[Item coordinate records]
§ §
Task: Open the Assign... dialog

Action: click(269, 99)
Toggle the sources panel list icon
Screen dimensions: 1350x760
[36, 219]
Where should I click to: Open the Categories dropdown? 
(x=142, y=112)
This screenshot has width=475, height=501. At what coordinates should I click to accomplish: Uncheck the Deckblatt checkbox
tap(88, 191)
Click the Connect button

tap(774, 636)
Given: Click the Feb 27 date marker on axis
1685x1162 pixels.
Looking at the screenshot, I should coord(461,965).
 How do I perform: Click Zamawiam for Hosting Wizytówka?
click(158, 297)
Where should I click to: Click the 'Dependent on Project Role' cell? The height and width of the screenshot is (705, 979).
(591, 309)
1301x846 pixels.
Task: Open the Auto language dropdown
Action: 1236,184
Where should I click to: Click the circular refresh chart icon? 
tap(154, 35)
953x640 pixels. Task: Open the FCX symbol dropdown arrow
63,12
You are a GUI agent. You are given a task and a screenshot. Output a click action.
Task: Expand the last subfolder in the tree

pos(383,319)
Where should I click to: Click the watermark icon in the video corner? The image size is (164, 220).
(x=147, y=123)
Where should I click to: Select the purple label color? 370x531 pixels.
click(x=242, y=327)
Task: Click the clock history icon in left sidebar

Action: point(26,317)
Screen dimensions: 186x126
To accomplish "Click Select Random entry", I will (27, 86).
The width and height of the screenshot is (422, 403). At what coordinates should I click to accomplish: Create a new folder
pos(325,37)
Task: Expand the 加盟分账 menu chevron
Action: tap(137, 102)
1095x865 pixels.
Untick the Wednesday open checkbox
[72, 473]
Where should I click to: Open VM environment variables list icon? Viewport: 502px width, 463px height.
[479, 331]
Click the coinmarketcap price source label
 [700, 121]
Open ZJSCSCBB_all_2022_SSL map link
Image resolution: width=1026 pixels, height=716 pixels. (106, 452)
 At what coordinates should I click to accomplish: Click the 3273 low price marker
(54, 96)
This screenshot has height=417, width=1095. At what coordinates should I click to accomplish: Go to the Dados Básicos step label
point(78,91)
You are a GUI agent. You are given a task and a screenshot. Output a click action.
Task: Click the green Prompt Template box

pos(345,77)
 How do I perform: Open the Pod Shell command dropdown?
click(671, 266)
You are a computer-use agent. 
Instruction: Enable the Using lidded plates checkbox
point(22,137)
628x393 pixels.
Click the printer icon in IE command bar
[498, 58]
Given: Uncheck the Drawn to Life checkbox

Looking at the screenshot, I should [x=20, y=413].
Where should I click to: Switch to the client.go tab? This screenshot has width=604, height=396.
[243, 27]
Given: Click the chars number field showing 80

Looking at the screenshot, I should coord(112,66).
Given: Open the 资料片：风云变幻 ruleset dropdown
§ §
(Work to complete) Please output the records verbatim from the line containing "You are a computer-use agent." through the last line of the records, both included.

(Task answer)
You are a computer-use agent. 
Instruction: Enable the Using lidded plates checkbox
point(22,137)
628x393 pixels.
Click the printer icon in IE command bar
[498, 58]
Given: Uncheck the Drawn to Life checkbox

Looking at the screenshot, I should [x=20, y=413].
Where should I click to: Switch to the client.go tab? This screenshot has width=604, height=396.
[243, 27]
Given: Click the chars number field showing 80

Looking at the screenshot, I should coord(112,66).
Given: Open the 资料片：风云变幻 ruleset dropdown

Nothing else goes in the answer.